(Work item) In the records below, find the line holding "Task: Click the back arrow navigation button" and the line holding "Click sidebar gap". Set down both, with every line between them, exactly.

(Material for this exercise)
__________________________________________________

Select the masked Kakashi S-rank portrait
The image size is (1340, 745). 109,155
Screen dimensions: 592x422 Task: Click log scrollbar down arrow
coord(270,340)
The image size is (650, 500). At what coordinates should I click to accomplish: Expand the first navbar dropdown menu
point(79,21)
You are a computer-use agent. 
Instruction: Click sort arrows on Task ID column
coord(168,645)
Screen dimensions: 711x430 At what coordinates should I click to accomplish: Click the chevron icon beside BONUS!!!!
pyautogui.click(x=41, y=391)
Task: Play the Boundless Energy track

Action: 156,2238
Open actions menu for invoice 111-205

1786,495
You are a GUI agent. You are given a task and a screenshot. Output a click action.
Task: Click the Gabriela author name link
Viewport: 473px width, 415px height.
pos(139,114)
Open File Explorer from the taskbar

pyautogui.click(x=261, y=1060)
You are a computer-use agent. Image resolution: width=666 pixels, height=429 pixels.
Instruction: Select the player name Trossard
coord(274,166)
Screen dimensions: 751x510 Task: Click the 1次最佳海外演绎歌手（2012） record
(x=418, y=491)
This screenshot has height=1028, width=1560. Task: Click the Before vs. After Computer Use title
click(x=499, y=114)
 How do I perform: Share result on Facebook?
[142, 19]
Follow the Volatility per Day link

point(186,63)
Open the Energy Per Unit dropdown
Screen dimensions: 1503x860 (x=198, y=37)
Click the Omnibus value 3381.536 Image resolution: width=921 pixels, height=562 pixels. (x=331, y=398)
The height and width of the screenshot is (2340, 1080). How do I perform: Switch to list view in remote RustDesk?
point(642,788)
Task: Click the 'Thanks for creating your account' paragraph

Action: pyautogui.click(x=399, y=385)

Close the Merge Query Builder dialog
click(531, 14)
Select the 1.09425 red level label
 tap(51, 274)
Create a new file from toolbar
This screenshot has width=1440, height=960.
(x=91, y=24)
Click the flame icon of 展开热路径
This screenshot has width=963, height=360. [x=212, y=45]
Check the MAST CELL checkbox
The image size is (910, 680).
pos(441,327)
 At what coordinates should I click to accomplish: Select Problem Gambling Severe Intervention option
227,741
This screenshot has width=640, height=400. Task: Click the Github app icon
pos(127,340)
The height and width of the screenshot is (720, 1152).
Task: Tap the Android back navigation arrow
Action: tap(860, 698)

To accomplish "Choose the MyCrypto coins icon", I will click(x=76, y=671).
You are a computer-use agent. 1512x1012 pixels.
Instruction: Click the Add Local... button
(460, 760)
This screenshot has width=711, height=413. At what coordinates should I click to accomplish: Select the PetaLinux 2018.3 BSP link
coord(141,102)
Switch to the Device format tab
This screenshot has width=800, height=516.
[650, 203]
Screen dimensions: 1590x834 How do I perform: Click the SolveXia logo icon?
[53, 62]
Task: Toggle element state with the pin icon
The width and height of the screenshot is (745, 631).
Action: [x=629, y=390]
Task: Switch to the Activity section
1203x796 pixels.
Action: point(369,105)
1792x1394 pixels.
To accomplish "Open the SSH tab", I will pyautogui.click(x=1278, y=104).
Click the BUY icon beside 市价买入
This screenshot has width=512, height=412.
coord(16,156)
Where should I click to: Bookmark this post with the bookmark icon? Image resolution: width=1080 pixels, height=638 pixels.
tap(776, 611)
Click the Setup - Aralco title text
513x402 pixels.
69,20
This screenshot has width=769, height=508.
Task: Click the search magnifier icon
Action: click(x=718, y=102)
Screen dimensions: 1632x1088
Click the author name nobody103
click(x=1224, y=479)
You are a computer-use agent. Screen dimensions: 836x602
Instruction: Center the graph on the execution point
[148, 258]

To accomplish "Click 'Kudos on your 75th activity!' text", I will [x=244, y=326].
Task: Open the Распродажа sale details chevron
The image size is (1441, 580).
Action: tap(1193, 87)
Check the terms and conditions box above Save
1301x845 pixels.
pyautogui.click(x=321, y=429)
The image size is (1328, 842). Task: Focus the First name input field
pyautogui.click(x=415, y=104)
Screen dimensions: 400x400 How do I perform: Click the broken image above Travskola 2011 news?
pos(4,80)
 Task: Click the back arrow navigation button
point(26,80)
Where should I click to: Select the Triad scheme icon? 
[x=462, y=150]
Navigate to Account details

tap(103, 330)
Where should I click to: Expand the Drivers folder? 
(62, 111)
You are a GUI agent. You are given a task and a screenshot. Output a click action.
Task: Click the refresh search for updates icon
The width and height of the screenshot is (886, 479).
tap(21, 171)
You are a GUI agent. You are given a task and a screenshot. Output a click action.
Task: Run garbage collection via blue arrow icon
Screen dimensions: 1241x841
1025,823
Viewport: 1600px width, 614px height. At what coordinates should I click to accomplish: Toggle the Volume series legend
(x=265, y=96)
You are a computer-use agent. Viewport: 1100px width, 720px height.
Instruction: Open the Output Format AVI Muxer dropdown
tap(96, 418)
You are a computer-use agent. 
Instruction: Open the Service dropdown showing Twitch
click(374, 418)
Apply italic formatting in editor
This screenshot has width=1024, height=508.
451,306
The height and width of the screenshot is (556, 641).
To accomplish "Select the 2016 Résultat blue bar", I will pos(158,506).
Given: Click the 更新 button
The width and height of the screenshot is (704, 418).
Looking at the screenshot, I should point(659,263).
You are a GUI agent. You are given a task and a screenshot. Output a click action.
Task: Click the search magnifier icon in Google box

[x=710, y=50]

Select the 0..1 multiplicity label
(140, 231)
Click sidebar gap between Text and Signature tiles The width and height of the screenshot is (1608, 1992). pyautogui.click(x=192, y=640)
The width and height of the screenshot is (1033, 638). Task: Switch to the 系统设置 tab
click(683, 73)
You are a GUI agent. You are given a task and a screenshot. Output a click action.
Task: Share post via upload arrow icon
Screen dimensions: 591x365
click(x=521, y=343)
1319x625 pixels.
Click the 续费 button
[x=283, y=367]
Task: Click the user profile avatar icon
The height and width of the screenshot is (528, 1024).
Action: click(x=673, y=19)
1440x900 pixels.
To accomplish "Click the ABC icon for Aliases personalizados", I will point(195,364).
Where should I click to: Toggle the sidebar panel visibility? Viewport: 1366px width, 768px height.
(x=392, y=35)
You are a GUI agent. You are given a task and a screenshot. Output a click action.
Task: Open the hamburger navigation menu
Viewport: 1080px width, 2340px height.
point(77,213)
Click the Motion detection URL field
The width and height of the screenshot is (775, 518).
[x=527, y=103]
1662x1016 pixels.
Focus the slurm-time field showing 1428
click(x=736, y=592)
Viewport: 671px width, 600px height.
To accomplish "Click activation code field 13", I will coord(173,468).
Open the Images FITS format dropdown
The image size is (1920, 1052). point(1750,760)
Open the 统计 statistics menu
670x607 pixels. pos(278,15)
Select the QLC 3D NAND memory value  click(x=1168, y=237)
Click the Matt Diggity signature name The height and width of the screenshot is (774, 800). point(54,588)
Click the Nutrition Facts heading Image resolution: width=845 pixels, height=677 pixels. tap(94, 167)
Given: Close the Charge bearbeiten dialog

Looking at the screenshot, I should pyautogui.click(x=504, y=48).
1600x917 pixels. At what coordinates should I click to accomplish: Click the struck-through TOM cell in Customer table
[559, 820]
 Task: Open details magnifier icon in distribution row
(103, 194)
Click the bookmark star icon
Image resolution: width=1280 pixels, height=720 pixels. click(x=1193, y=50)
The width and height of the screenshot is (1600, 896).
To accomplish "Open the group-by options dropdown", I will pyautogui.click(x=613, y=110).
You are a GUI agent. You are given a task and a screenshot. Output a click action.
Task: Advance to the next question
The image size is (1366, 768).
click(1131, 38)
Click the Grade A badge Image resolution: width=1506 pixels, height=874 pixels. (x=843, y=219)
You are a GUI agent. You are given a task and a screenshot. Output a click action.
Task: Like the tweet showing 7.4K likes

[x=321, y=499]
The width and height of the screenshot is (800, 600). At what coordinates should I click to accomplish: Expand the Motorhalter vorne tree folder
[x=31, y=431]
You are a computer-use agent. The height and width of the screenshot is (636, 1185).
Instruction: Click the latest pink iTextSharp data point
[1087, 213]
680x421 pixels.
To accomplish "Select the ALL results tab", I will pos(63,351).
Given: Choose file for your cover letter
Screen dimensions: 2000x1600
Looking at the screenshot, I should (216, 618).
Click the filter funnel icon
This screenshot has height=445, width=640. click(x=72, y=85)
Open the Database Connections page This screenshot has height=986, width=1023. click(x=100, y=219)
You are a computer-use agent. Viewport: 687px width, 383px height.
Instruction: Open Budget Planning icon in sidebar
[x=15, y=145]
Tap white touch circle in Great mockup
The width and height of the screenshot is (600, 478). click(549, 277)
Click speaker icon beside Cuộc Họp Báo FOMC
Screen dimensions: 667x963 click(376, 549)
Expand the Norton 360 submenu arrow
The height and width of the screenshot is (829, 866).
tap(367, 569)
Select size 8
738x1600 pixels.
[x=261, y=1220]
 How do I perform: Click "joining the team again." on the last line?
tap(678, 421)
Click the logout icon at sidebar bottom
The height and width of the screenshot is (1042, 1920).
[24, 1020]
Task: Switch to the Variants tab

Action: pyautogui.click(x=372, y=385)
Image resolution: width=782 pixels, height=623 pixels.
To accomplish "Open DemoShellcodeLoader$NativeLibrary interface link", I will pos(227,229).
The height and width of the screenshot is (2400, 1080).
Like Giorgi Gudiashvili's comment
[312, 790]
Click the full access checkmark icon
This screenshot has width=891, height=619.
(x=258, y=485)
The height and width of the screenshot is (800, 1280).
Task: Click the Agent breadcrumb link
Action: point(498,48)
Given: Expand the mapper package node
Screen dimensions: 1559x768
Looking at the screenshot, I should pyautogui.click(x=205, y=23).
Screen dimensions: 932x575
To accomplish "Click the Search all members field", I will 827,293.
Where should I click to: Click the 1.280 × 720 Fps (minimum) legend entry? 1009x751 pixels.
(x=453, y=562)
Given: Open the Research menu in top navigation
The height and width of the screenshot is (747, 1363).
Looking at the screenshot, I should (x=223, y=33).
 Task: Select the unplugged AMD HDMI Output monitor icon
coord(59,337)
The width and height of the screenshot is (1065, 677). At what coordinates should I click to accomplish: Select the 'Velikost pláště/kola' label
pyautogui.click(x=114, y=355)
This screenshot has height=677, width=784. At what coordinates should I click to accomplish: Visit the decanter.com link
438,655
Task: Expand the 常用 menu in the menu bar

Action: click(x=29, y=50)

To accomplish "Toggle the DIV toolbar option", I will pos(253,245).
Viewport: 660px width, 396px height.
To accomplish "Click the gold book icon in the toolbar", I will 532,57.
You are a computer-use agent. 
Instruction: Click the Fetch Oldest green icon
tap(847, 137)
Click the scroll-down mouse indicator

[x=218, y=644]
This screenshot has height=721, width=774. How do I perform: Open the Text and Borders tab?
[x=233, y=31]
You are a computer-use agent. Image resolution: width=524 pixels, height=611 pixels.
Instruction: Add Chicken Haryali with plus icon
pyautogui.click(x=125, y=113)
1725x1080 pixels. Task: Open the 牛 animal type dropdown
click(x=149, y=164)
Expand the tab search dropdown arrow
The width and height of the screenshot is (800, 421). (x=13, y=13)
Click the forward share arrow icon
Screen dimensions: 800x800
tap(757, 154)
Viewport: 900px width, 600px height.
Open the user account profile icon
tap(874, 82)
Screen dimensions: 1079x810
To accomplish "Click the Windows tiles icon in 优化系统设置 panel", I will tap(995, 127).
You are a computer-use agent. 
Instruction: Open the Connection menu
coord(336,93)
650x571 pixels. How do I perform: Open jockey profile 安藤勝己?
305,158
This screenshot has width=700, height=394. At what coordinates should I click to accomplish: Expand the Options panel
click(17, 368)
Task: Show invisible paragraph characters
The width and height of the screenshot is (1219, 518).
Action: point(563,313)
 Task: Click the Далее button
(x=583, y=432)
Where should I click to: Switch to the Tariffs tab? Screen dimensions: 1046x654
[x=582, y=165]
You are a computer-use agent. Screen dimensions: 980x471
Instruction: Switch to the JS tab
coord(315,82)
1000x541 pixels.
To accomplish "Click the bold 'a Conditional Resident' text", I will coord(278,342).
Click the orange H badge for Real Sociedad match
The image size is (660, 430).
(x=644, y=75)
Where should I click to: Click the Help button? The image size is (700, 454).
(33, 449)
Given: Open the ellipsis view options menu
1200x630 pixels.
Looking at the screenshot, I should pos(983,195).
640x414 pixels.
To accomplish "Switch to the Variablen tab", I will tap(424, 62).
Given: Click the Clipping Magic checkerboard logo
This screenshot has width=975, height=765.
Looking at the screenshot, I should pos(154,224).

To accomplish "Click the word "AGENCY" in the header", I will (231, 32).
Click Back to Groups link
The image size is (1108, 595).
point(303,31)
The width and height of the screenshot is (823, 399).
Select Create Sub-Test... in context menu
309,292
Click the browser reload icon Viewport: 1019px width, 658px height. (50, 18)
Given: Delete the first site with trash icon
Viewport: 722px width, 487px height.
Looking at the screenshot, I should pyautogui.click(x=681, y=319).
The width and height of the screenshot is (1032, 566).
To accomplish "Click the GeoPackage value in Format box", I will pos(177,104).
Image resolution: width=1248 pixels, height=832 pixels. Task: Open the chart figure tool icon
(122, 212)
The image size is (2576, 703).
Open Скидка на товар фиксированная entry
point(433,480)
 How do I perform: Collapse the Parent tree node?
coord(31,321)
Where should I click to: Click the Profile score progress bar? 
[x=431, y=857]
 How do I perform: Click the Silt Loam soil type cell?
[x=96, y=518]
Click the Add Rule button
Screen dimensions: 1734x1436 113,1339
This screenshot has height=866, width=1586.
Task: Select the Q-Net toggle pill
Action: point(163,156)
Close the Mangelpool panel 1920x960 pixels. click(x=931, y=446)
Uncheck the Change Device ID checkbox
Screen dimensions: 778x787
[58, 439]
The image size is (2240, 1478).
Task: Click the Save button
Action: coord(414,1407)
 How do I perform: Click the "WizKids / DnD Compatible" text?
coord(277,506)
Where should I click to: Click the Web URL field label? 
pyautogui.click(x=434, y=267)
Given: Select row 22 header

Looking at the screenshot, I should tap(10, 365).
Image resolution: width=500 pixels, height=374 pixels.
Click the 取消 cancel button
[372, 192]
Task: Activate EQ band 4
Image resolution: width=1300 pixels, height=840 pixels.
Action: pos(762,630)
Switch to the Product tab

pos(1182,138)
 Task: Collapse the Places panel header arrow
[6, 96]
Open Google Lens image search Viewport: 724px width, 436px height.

__________________________________________________

(Exercise solution)
 Task: Click the back arrow navigation button
point(26,80)
Where should I click to: Select the Triad scheme icon? 
[x=462, y=150]
Navigate to Account details

tap(103, 330)
Where should I click to: Expand the Drivers folder? 
(62, 111)
You are a GUI agent. You are given a task and a screenshot. Output a click action.
Task: Click the refresh search for updates icon
The width and height of the screenshot is (886, 479).
tap(21, 171)
You are a GUI agent. You are given a task and a screenshot. Output a click action.
Task: Run garbage collection via blue arrow icon
Screen dimensions: 1241x841
1025,823
Viewport: 1600px width, 614px height. At what coordinates should I click to accomplish: Toggle the Volume series legend
(x=265, y=96)
You are a computer-use agent. Viewport: 1100px width, 720px height.
Instruction: Open the Output Format AVI Muxer dropdown
tap(96, 418)
You are a computer-use agent. 
Instruction: Open the Service dropdown showing Twitch
click(374, 418)
Apply italic formatting in editor
This screenshot has width=1024, height=508.
451,306
The height and width of the screenshot is (556, 641).
To accomplish "Select the 2016 Résultat blue bar", I will pos(158,506).
Given: Click the 更新 button
The width and height of the screenshot is (704, 418).
Looking at the screenshot, I should point(659,263).
You are a GUI agent. You are given a task and a screenshot. Output a click action.
Task: Click the search magnifier icon in Google box

[x=710, y=50]

Select the 0..1 multiplicity label
(140, 231)
Click sidebar gap between Text and Signature tiles The width and height of the screenshot is (1608, 1992). pyautogui.click(x=192, y=640)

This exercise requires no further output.